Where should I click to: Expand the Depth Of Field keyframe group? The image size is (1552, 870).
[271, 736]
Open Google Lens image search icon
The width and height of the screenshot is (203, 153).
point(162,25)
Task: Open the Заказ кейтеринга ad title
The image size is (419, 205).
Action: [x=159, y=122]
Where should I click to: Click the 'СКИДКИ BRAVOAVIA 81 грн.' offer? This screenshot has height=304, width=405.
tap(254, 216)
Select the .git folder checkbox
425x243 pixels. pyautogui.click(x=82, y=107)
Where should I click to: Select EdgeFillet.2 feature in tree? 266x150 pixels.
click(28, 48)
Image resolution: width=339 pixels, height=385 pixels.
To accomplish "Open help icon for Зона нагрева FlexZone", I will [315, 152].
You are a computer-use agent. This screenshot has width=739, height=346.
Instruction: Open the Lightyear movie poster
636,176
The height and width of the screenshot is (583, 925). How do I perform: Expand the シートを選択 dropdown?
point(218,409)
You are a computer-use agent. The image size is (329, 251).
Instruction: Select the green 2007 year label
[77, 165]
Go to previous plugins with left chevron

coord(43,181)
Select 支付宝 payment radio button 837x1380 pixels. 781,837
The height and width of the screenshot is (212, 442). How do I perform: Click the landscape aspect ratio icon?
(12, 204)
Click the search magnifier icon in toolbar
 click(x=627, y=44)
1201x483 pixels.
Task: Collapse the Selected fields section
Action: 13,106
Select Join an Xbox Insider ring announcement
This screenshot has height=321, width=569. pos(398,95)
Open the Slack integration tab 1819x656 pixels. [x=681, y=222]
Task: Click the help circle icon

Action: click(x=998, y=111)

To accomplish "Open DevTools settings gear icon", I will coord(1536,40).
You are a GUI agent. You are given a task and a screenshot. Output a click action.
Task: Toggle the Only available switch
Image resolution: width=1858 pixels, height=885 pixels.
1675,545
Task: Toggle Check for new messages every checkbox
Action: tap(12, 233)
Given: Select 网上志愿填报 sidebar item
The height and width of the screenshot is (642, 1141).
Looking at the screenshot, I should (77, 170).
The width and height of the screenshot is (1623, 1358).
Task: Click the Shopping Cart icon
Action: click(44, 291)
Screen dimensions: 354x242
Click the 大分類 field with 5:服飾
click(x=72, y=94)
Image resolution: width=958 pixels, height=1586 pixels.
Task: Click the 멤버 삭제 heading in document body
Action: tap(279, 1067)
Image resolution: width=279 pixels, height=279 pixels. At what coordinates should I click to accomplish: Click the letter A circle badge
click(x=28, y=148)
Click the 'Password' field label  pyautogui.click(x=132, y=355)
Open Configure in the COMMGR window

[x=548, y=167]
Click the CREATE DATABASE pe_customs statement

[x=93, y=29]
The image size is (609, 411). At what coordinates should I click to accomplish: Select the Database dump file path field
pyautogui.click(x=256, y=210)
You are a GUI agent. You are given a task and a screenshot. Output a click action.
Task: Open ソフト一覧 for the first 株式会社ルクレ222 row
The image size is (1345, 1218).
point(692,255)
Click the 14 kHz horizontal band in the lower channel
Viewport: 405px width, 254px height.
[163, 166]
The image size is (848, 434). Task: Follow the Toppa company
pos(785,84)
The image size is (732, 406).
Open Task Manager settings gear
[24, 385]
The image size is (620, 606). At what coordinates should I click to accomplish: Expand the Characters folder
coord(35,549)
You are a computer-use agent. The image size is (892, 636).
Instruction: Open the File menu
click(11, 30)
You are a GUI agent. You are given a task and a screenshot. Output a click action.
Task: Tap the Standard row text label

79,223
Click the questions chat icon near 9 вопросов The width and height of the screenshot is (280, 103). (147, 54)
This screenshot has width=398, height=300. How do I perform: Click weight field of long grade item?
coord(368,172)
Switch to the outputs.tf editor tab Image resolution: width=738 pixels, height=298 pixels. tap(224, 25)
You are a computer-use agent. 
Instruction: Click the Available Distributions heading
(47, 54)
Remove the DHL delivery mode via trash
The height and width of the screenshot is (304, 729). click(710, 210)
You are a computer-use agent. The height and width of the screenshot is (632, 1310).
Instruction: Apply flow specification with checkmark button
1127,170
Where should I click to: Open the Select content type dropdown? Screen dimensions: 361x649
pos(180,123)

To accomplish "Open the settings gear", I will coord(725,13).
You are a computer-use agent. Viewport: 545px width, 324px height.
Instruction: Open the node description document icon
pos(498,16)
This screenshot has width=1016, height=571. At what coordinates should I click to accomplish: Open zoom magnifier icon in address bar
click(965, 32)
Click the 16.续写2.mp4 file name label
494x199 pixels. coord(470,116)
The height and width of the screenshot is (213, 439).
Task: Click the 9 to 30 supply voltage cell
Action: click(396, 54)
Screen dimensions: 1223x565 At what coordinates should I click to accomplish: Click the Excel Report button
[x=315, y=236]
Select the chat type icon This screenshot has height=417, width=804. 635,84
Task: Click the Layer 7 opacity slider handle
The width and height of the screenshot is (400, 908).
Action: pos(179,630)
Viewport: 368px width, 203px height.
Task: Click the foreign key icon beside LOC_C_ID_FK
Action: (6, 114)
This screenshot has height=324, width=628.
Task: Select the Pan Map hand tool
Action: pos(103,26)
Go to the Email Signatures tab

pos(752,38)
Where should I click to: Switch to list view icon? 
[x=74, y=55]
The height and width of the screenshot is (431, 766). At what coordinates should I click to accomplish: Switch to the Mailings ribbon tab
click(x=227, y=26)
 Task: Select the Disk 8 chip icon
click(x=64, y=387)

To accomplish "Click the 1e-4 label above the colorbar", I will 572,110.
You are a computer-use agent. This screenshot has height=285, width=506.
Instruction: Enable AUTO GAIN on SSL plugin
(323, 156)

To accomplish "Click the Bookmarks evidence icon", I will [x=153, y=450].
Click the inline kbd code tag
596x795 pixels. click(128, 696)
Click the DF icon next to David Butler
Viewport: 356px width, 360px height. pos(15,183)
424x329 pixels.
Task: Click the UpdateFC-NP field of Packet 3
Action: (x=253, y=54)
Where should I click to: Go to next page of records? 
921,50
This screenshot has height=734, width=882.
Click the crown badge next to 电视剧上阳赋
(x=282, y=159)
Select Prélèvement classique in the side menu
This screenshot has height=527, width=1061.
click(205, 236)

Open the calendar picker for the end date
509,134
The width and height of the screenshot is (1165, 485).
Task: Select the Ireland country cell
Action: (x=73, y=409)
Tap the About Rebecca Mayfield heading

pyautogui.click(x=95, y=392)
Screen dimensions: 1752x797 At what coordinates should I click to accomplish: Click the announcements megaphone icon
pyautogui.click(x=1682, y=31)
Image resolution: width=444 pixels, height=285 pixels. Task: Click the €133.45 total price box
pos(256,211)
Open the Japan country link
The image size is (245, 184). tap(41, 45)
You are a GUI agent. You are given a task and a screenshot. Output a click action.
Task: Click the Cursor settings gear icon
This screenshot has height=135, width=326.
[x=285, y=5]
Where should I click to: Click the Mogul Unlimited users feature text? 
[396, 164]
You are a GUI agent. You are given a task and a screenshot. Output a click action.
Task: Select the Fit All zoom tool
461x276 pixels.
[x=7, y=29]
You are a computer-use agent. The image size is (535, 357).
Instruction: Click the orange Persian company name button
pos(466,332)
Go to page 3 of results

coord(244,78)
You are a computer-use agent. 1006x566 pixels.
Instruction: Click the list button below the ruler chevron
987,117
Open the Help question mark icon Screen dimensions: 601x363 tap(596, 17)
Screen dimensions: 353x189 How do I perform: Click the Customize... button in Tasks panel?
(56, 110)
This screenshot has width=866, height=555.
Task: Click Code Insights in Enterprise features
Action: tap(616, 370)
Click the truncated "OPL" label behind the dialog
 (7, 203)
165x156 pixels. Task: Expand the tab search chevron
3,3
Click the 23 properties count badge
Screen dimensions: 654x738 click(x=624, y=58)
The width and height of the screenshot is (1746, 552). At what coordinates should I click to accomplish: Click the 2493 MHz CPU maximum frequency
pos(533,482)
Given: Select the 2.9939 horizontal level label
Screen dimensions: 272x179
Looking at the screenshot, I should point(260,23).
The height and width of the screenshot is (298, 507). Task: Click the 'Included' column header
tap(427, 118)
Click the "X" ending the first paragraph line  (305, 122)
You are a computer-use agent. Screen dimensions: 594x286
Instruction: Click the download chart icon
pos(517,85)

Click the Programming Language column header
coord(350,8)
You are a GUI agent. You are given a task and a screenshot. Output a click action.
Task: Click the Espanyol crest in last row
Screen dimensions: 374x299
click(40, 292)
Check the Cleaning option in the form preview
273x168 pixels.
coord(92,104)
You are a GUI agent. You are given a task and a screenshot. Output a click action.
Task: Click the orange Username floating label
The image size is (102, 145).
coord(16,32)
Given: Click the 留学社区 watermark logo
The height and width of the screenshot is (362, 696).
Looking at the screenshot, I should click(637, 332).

(WHAT YOU WILL DO) From the first line of the data above to the line holding "Given: Select 网上志愿填报 sidebar item", reproduce each line exactly; emit no other lines.

(RESULT)
Where should I click to: Expand the Depth Of Field keyframe group? The image size is (1552, 870).
[271, 736]
Open Google Lens image search icon
The width and height of the screenshot is (203, 153).
point(162,25)
Task: Open the Заказ кейтеринга ad title
The image size is (419, 205).
Action: [x=159, y=122]
Where should I click to: Click the 'СКИДКИ BRAVOAVIA 81 грн.' offer? This screenshot has height=304, width=405.
tap(254, 216)
Select the .git folder checkbox
425x243 pixels. pyautogui.click(x=82, y=107)
Where should I click to: Select EdgeFillet.2 feature in tree? 266x150 pixels.
click(28, 48)
Image resolution: width=339 pixels, height=385 pixels.
To accomplish "Open help icon for Зона нагрева FlexZone", I will [315, 152].
You are a computer-use agent. This screenshot has width=739, height=346.
Instruction: Open the Lightyear movie poster
636,176
The height and width of the screenshot is (583, 925). How do I perform: Expand the シートを選択 dropdown?
point(218,409)
You are a computer-use agent. The image size is (329, 251).
Instruction: Select the green 2007 year label
[77, 165]
Go to previous plugins with left chevron

coord(43,181)
Select 支付宝 payment radio button 837x1380 pixels. 781,837
The height and width of the screenshot is (212, 442). How do I perform: Click the landscape aspect ratio icon?
(12, 204)
Click the search magnifier icon in toolbar
 click(x=627, y=44)
1201x483 pixels.
Task: Collapse the Selected fields section
Action: 13,106
Select Join an Xbox Insider ring announcement
This screenshot has height=321, width=569. pos(398,95)
Open the Slack integration tab 1819x656 pixels. [x=681, y=222]
Task: Click the help circle icon

Action: click(x=998, y=111)

To accomplish "Open DevTools settings gear icon", I will coord(1536,40).
You are a GUI agent. You are given a task and a screenshot. Output a click action.
Task: Toggle the Only available switch
Image resolution: width=1858 pixels, height=885 pixels.
1675,545
Task: Toggle Check for new messages every checkbox
Action: tap(12, 233)
Given: Select 网上志愿填报 sidebar item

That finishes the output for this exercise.